With the arrival of immigrants, as they, motivated by the need to work, "made their fortune in America," they also integrated into the middle classes, pursuing education and striving to display "good morals." Along the way, this immigrant group formed something that could be considered a "small bourgeoisie," or petty bourgeoisie: their economic base, more numerous than in the case of older Brazilian populations, came from small businesses. Even so, their integration into society and their social advancement were marked by the same virtues as the old middle classes: the valuing of work, education "to get ahead in life," and honesty.

The Brazilian working class itself, the layer of workers, using other instruments of social ascension, such as unions, and maintaining the ideal of self-employment, did not escape this pattern: school-work-decency. Obviously, when society becomes massified, when the means of communication, TV in the lead and, now, the internet, dictate the rhythm of the dance, the picture is less clear. It is no longer clear what values ​​guide the so-called emerging middle classes. Even if there is exaggeration in the insistence with which it is repeated that millions and millions of Brazilians are entering the "new middle classes," since for now it is a matter of new income categories, rather than a new "social class," the transformation of income into class is a matter of time: it is forming. Its members will gradually attend decent schools, create a network of relationships with access to the same clubs and enjoy the same recreational facilities, dress more or less the same (which is already happening), develop a culture of skilled work and, again, behave in a way that values ​​decency and honesty.

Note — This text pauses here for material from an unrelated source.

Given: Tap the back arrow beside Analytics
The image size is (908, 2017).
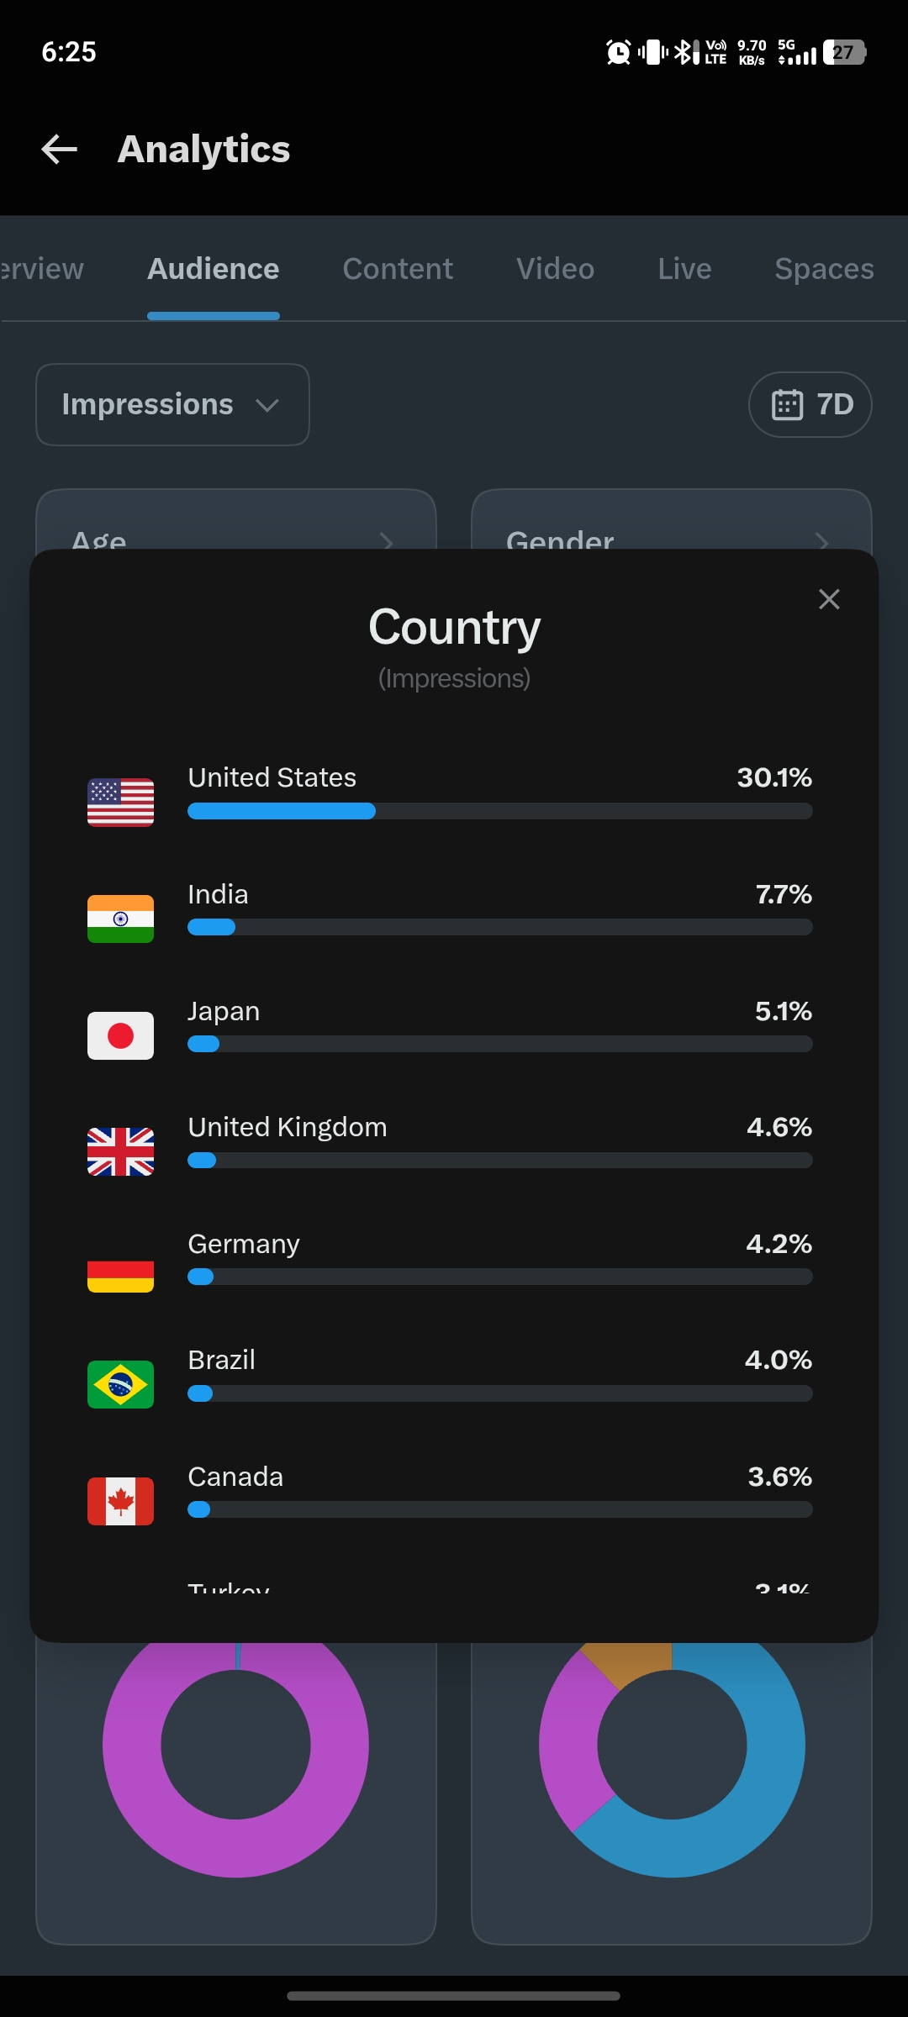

How will these emerging classes behave in politics when they transform into a social category with their own characteristics, aspirations, and values? It is likely that they will join, in their forms of behavior and values, the pre-existing middle classes. These latter classes, at the moment, feel somewhat disconnected from the institution that, while not the only one, sheltered and gave them influence: the government, the State. This is precisely because politics is increasingly perceived as a no-holds-barred game, where morality counts less than the outcome.

It is therefore time to reinforce, not to belittle, the fundamental values ​​considered "middle class"—education, work, honesty. Cultural values ​​are not imposed by law; they are models of conduct to which positive feelings are added. Only their exemplary nature and praised repetition (in school, in the family, in the media, and in public life) will gradually instill in the general mentality the forms that define what is good and what is bad. My bet is to believe, as Aguines believes, that the good old middle class, which has already contributed to the formation of the nation, can still play a relevant role and will be able to infect the emerging classes with its values, since these are already predisposed to them: they have improved their income through effort and work.

It is true that the disregard in our public life for the basic values ​​of the middle classes diminishes the chances of them prevailing. There are opportunities, however, to reinforce them. The Mensalão trial is one of them. Whatever the outcome, if the Supreme Federal Court behaves institutionally, without fear of condemning or acquitting, as long as it explains why and is transparent, it can help to define the limits of what is unacceptable. Man does not live by bread alone. Decency and honesty are part of life. It is advisable to reinforce behaviors that are inspired by them.